### BRANO PROPOSTO:
=======
Maurita CardonebyMaurita Cardone
Time: 5 mins read

Un’esperienza culturale all’americana. Questa è l’idea del direttore del nuovo Museo del Duomo di Firenze. Il duomo è quello di Santa Maria del Fiore, la cattedrale maggiore del capoluogo toscano, famosa soprattutto per l’imponente e bellissima Cupola del Brunelleschi, la più grande cupola in muratura mai costruita. Il direttore è monsignor Timothy Verdon, americano nato in New Jersey, storico dell’arte con un PhD della Yale University, e da 47 anni residente in Italia dove ha preso i voti nel 1994 e dove dirige l’Ufficio Diocesano dell’Arte Sacra e dei Beni Culturali Ecclesiastici, oltre che il Museo dell’Opera di Santa Maria del Fiore.

Per presentare i piani di espansione e ristrutturazione del Museo del Duomo che a novembre aprirà in una nuova veste, Verdon è arrivato a New York con un biglietto da visita d’eccezione: la mostra in corso in questi giorni al Museum of Biblical Art (MOBIA) di Manhattan di alcune delle opere di proprietà del museo fiorentino, per la prima volta esposte fuori dall’Italia. L’innagurazione della mostra è stata occasione per raccontare alla stampa newyorchese quello che sarà il nuovo museo di Firenze.

Il Grande Museo del Duomo è un complesso museale che comprende la cattedrale, il battistero, il campanile, la cripta e uno spazio espositivo in cui sono in mostra alcune delle opere realizzate per il duomo e poi rimosse dalla collocazione originaria per motivi di conservazione o in una delle tante fasi di modifica subite dalla cattedrale fiorentina. Dopo i Musei Vaticani, il Museo dell’Opera di Santa Maria del Fiore rappresenta la più grande raccolta di arte sacra al mondo, con capolavori di Donatello, Lorenzo Ghiberti, Luca della Robbia, Antonio Pollaiuolo e Michelangelo.
=======
### MATERIALE MOSTRATO:
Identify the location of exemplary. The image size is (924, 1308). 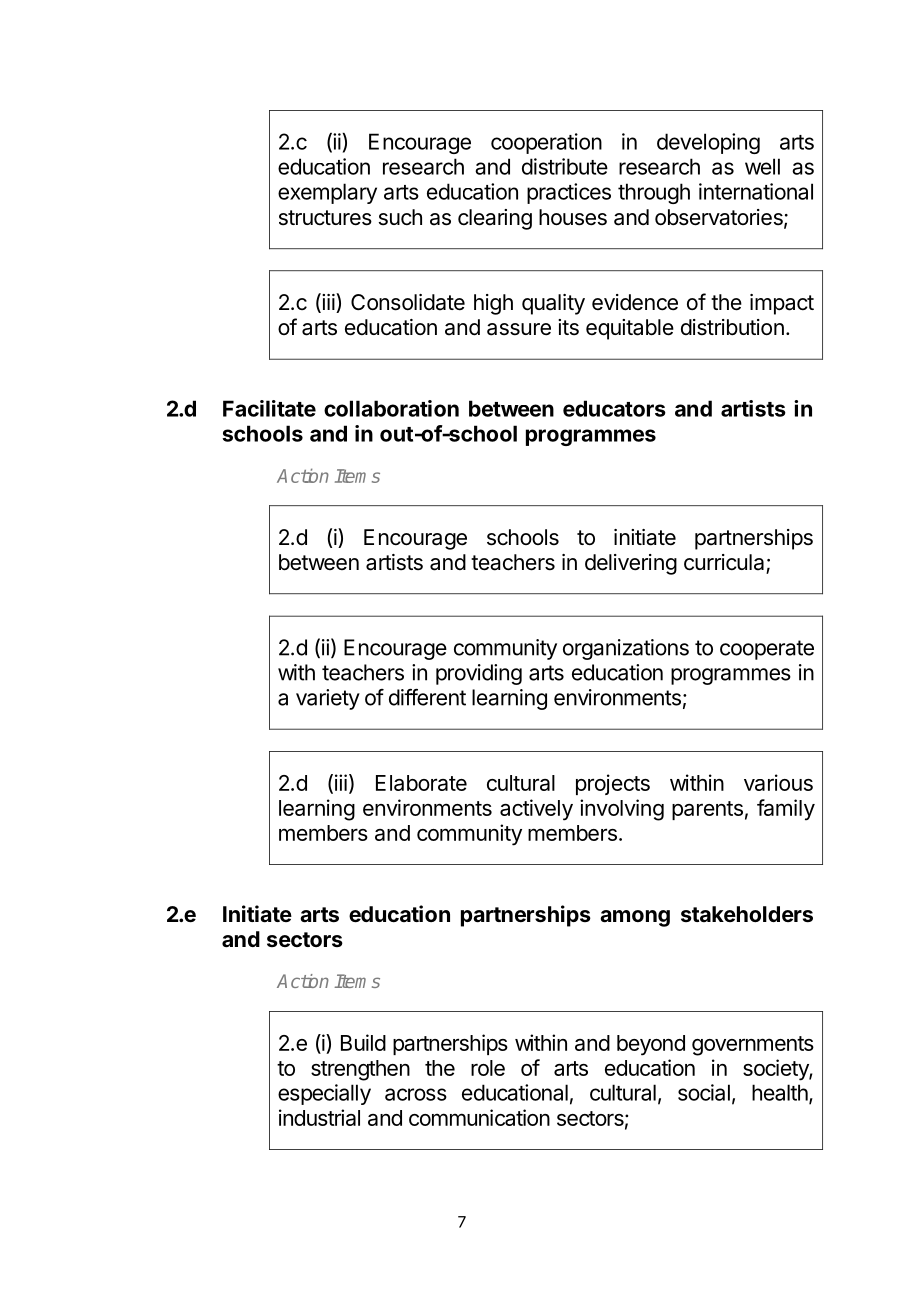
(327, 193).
=======
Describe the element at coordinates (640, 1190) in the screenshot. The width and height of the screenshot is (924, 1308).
=======
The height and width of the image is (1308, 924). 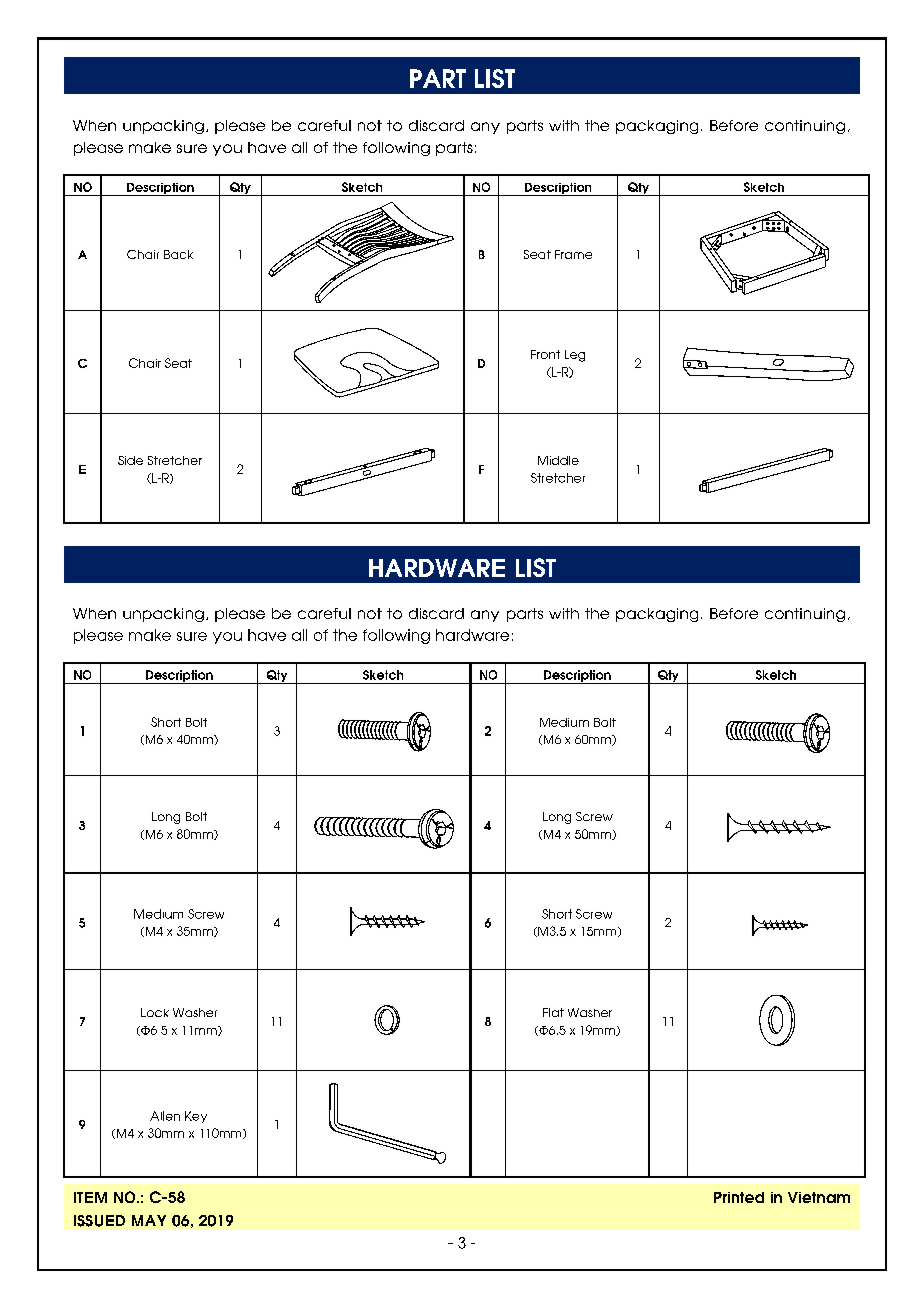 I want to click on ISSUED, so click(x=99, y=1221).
=======
### COSA FARE:
(1) Stabilisci se le affermazioni seguenti concordano con il brano sul Museo del Duomo, rispondendo sì o no e citando alla lettera le parole del brano che lo decidono. (a) Timothy Verdon è nato in New Jersey. (b) Le opere esposte al MOBIA erano già state mostrate fuori dall'Italia in passato. (c) Il Museo dell'Opera di Santa Maria del Fiore supera i Musei Vaticani come raccolta di arte sacra.
(2) Ricopia fedelmente dal brano sul Museo del Duomo l'intero tratto che va da "Un’esperienza culturale all’americana." fino a "Maria del Fiore.".

### SOLUZIONI:
(1)
(a) Sì: «americano nato in New Jersey».
(b) No: «per la prima volta esposte fuori dall’Italia».
(c) No: «Dopo i Musei Vaticani, il Museo dell’Opera di Santa Maria del Fiore rappresenta la più grande raccolta di arte sacra al mondo».

(2)
Un’esperienza culturale all’americana. Questa è l’idea del direttore del nuovo Museo del Duomo di Firenze. Il duomo è quello di Santa Maria del Fiore, la cattedrale maggiore del capoluogo toscano, famosa soprattutto per l’imponente e bellissima Cupola del Brunelleschi, la più grande cupola in muratura mai costruita. Il direttore è monsignor Timothy Verdon, americano nato in New Jersey, storico dell’arte con un PhD della Yale University, e da 47 anni residente in Italia dove ha preso i voti nel 1994 e dove dirige l’Ufficio Diocesano dell’Arte Sacra e dei Beni Culturali Ecclesiastici, oltre che il Museo dell’Opera di Santa Maria del Fiore.